De-Stress Your Life with this One Trick

This week, my good friend Karen Jacobsen, the GPS Girl, came to hang out in the Moticise studio. We had a great Twitter chat and Periscope video (you can catch it here) on her signature topic – recalculating.

“No matter where you are in life, it’s never too late to recalculate,” she said. “The first step is to notice when you’re off course.”

That got me thinking about times in my life when I’ve had to adjust my course. Most recently, it happened around food. Recalculating – realizing I needed to make a change – liberated me from a lot of self-induced stress.

I’ve long been an aspiring vegan, and in the past few years, I’d come to dread dinnertime. Trying to cook healthy, plant-based meals that everyone would like, every single night? It just reminded me how much I was failing both myself and my kids. I wanted wholesome, plant-based, delicious, fun, together time.

But in reality, it was more like a battle. I always got it started late; no two people wanted the same thing; it was never as healthy as I wanted; half the time it ended with take-out, and me exhausted and frustrated.

Fortunately, a friend recommended a vegan chef who made house calls. (Don’t you just love New York?) The plan was, he’d come over, give us a cooking lesson, and off we’d go into a lifetime of easy dinnertime sunsets. This chef, I believed, would usher in a new chapter in my life: one where I’m 100% vegan, where my family is always satisfied and impressed with their meals, where I actually look forward to dinner.  

But this chef was not the fairy godmother I hoped for. He was a big fat jerk, and it started as soon as he opened the fridge.

“Dairy milk? What is this doing here?” He rounded on me and shoved it in my face, like it was damning evidence of something unforgivable.

“I—I know it’s not great, but I like a little in my coffee,” I said. “And look, there’s almond milk and coconut milk, back there next to the soy mi—”

“Orange juice!” he cried, back inside the fridge. “And it’s not even fresh squeezed. Do you know the sugar content in this?”

“Yes,” I said weakly, “that’s why we mix it with seltzer water. I don’t usually buy it, but Kaya was having a sleepover, and—”

He shook his head derisively. “You are just lazy,” he announced, like a doctor giving a diagnosis. “All it takes is the willingness to chop vegetables. You can do that, can’t you? But you don’t.”

Shocked, I said nothing. Lazy? I thought. Is that my problem? I’m just lazy?

“She’s not lazy,” Stephen told him. It felt good to hear him say that, but the word still triggered me. For the rest of the meal, I couldn’t escape the spiral of I’m not a good mother. I’m destroying the environment. I’m killing my kids!

In the days following, I calmed down a little, and was able to gain some perspective. Our judgmental chef had offered no solutions, only criticism. He “didn’t do kids,” so he had no empathy for my role as a parent. All that was frustrating, but it led me more deeply examine my struggle. If being vegan was so important to me, how come it hadn’t happened?

I did some soul-searching, I began to understand what was happening. The chef had forced me to defend my choices, and in doing so, I noticed a pattern. And it wasn’t because I’m lazy, or not enough.

It was this: freedom, adventure, and exploration are fundamental values of mine. And I’d come to associate being vegan with being restricted. Feeling restricted is stressful and anxiety-inducing – so, for me, “vegan” equals “stress.” No wonder it’s been such a struggle. I was fighting to attain something that was making me miserable.

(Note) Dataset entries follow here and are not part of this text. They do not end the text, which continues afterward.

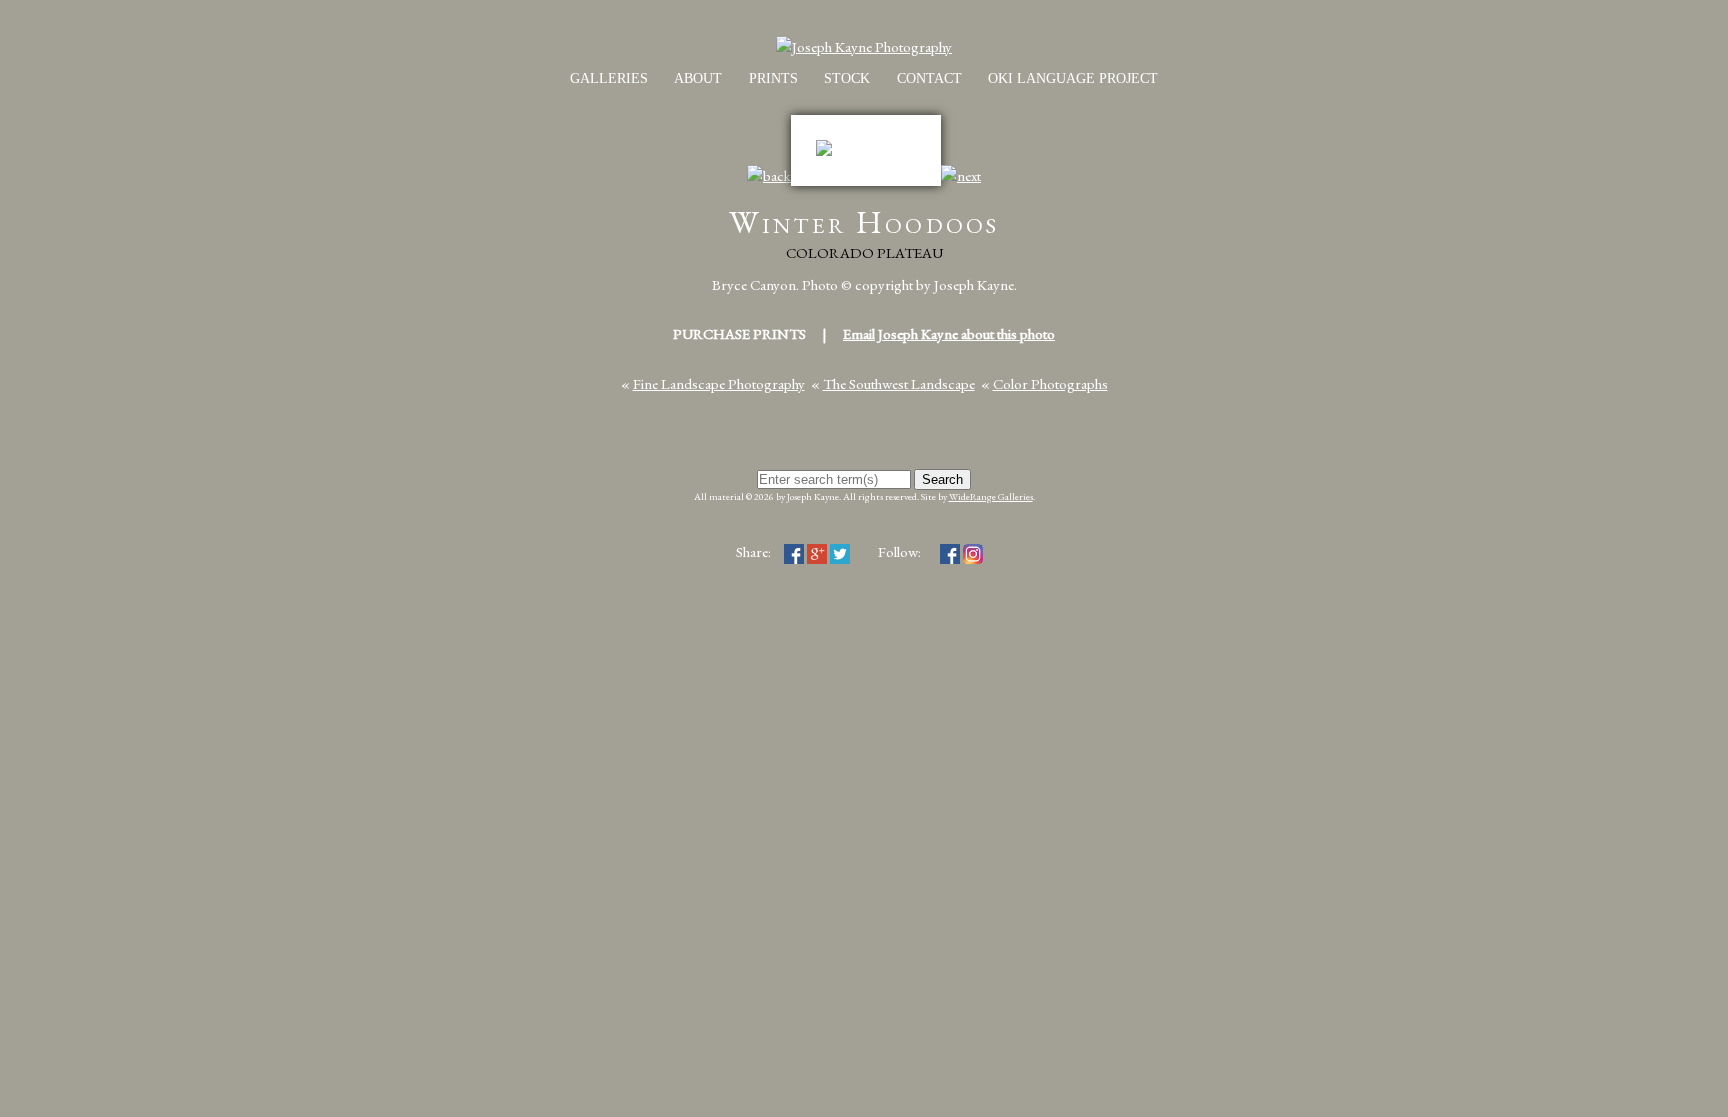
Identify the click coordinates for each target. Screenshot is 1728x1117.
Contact (929, 78)
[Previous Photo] (769, 175)
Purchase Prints (739, 333)
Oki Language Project (1073, 78)
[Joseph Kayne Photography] (864, 46)
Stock (847, 78)
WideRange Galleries (991, 496)
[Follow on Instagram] (973, 551)
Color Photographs (1050, 383)
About (698, 78)
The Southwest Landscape (899, 383)
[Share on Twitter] (840, 551)
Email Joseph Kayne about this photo (949, 333)
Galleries (609, 78)
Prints (773, 78)
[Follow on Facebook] (950, 551)
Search (942, 479)
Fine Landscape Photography (719, 383)
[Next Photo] (961, 175)
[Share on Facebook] (794, 551)
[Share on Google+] (817, 551)
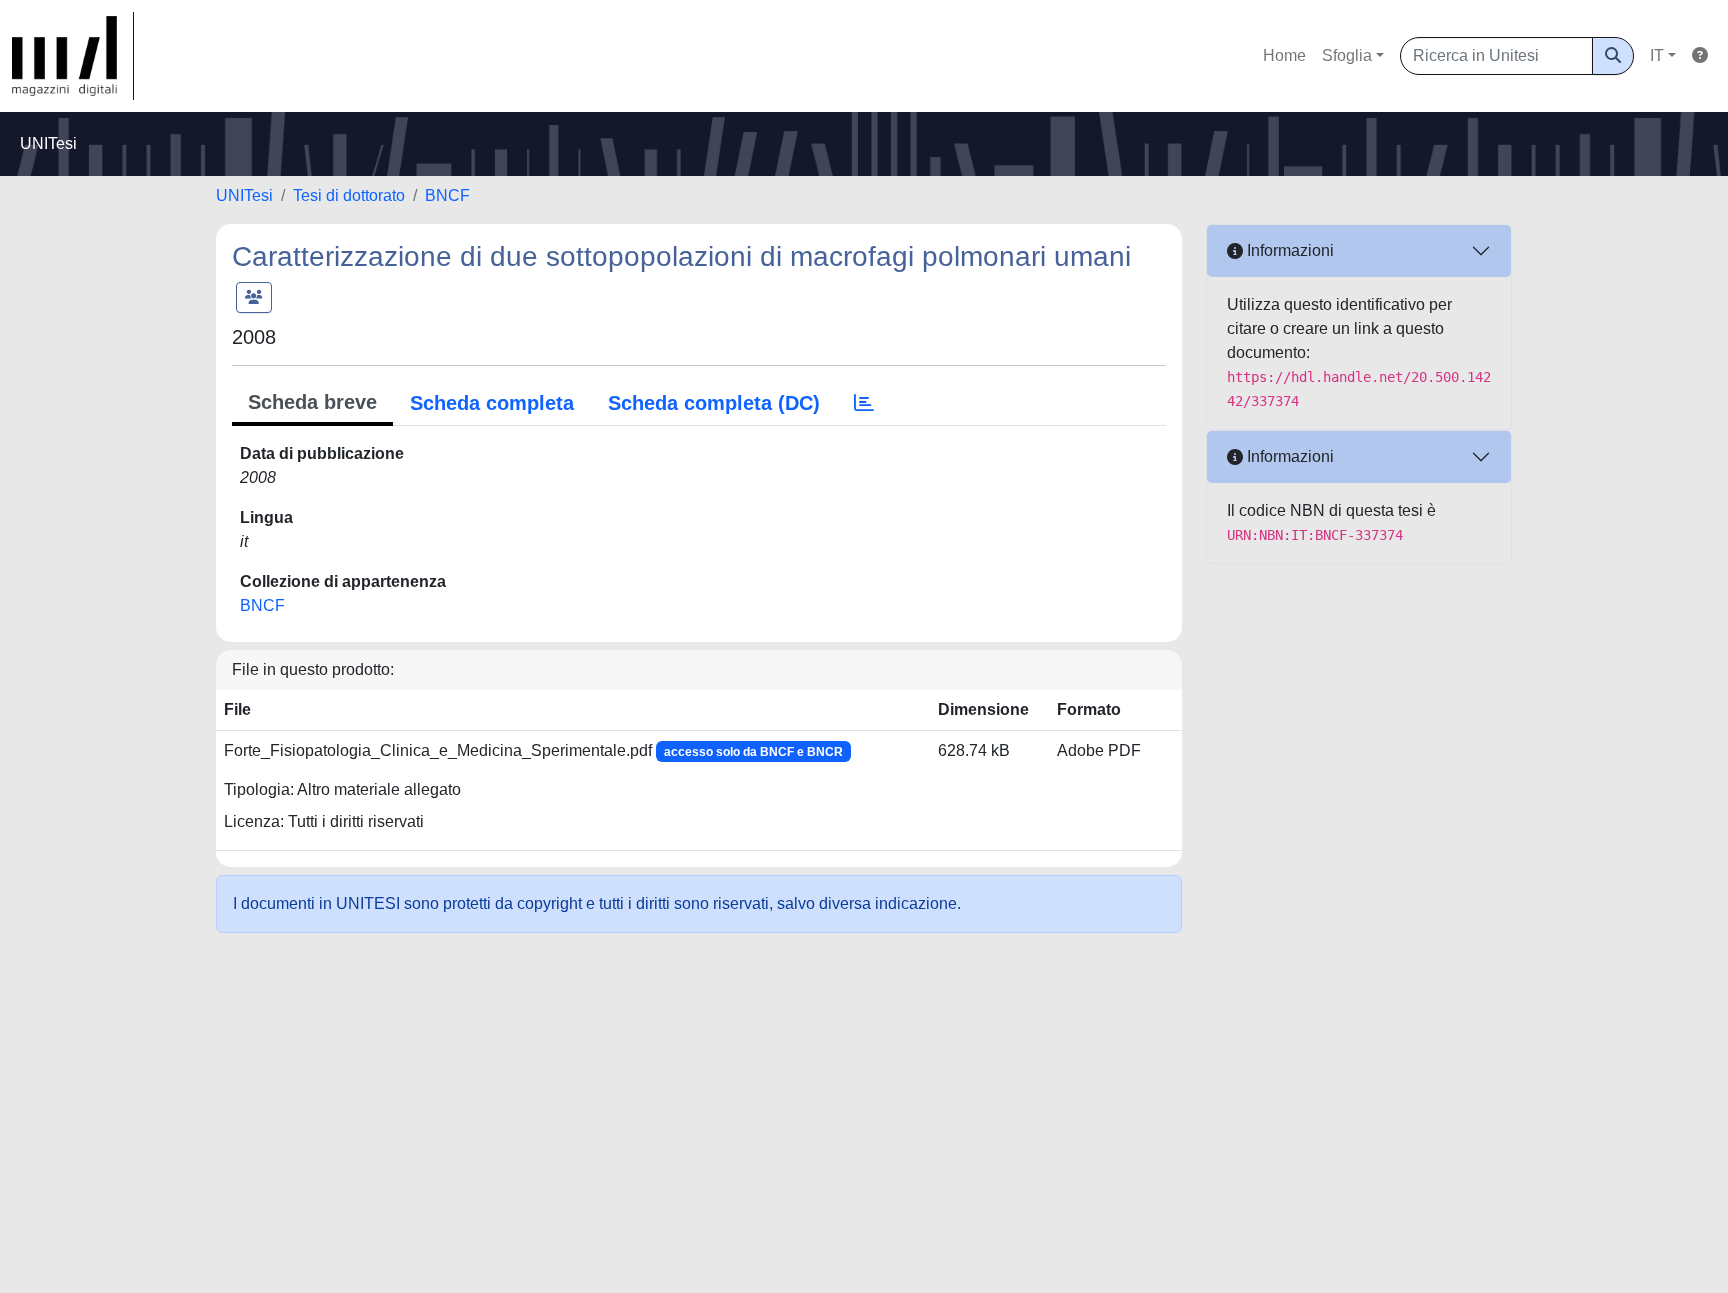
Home (1284, 55)
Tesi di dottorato (349, 195)
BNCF (447, 195)
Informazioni (1288, 250)
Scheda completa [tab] (492, 403)
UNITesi (244, 195)
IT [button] (1657, 55)
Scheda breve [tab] (312, 402)
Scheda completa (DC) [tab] (714, 403)
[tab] (864, 403)
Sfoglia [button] (1347, 55)
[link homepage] (73, 56)
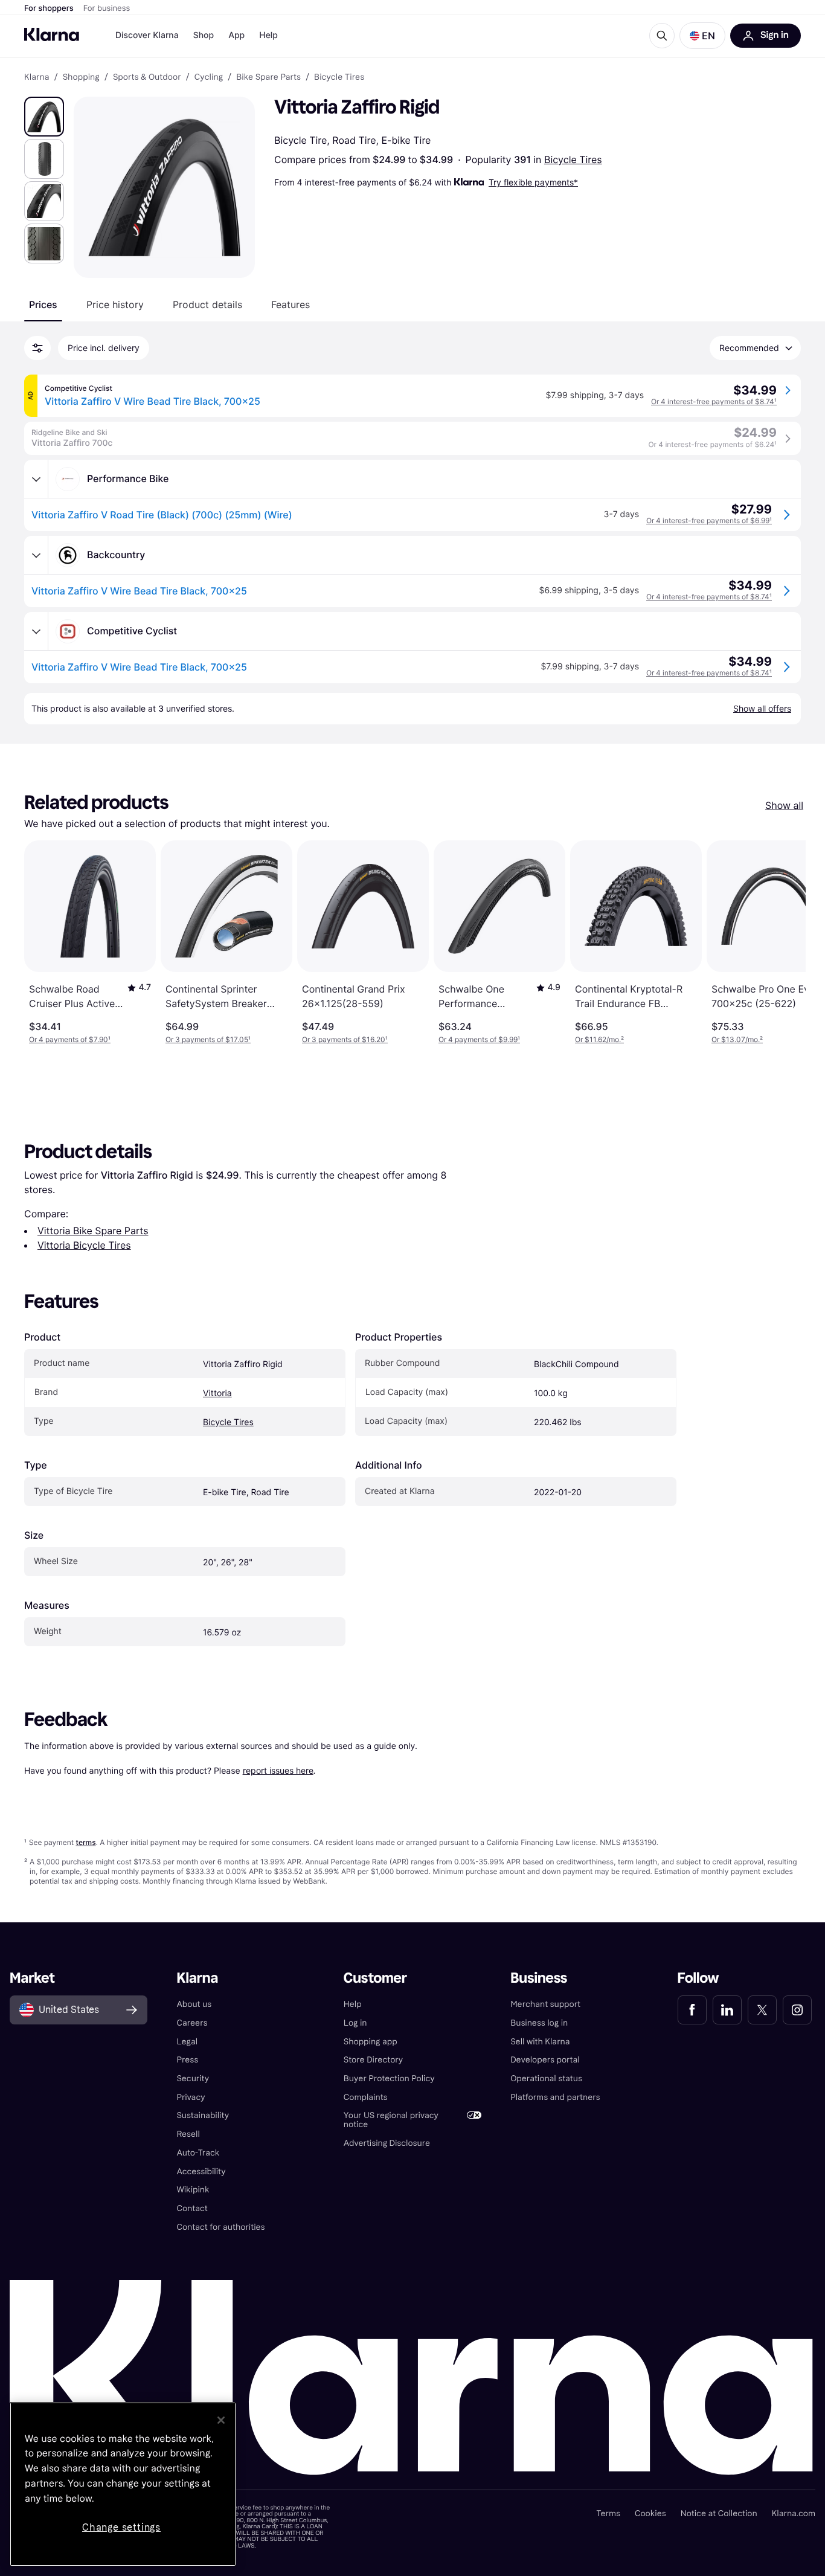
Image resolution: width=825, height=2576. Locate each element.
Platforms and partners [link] (555, 2097)
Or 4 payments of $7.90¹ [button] (70, 1039)
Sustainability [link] (202, 2115)
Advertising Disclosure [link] (387, 2143)
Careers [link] (191, 2023)
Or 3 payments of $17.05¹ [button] (208, 1039)
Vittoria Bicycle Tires (84, 1245)
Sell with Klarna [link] (540, 2042)
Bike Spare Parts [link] (268, 77)
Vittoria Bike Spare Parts (93, 1231)
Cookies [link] (650, 2513)
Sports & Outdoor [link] (147, 77)
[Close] (221, 2420)
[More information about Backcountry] (36, 555)
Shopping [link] (81, 77)
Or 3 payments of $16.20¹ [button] (345, 1039)
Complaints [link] (366, 2097)
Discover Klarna (147, 35)
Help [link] (353, 2004)
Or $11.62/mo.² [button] (599, 1039)
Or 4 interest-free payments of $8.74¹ (714, 401)
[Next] (784, 942)
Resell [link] (187, 2134)
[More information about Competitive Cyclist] (36, 631)
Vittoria (217, 1393)
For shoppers (49, 8)
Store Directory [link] (373, 2060)
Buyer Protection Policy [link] (389, 2078)
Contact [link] (191, 2208)
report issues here (278, 1770)
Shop (203, 35)
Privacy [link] (190, 2097)
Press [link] (187, 2060)
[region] (123, 2484)
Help (268, 35)
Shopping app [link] (370, 2042)
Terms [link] (608, 2513)
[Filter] (37, 348)
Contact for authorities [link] (220, 2227)
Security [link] (192, 2078)
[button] (702, 35)
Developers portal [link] (544, 2060)
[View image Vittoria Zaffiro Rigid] (44, 117)
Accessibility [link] (200, 2171)
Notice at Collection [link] (719, 2513)
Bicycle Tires (573, 159)
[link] (692, 2009)
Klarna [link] (36, 77)
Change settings (121, 2527)
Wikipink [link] (192, 2190)
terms (85, 1842)
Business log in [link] (539, 2023)
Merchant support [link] (545, 2004)
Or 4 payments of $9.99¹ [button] (479, 1039)
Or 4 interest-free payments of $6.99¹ (709, 520)
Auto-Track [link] (197, 2153)
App (236, 35)
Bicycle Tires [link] (339, 77)
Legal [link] (186, 2042)
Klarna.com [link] (793, 2513)
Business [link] (538, 1978)
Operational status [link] (546, 2078)
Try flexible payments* (533, 182)
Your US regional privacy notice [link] (391, 2120)
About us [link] (193, 2004)
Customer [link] (375, 1978)
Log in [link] (355, 2023)
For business (106, 8)
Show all (784, 805)
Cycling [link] (208, 77)
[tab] (43, 304)
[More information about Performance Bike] (36, 479)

So I had a pretty revolutionary idea: Maybe I just don’t really want to be vegan. (This was where I started to notice that I was off-course. It was time to recalculate.)

Being 100% vegan sounds good on paper. It fits with my values of plant-based nutrition, let-food-be-thy-medicine eating, and doing my part to protect the environment. But was it really what I wanted?

In reality, I’m happy with being 90% vegan, or even 80%. Maybe I could aim for a 90-10 ratio, knowing that if I end up with 80-20, it’s still okay. Which gives me room for freedom and adventure. It takes away the restrictive feeling while still honoring my beliefs about clean eating. It changes the meaning of the word “vegan” for me – instead of inducing stress, now it feels exciting.

This is still new for me – it’s only been a couple weeks – but I already feel more free, more fluid, more excited about my choices and my responsibilities. I’m still practicing recipes and collecting ways to make everyone happy at dinnertime, but I’ve taken the heavy weight off my shoulders to make it perfect. Which leaves more room for me to enjoy my family and my food.

What about you?

What is it that you’re trying to change, but having trouble with?

Take a close look – why are you making that change?

Is it honoring your values? Or is it going against something you value?

If your values are in conflict, that’s going to make it hard. Often, that’s when it’s time to recalculate.

What’s something you can do that would align with your values? Something you’re excited about, that you can reach for wholeheartedly?

Tell me about it below! And then go out, recalculate if you need to, and shine.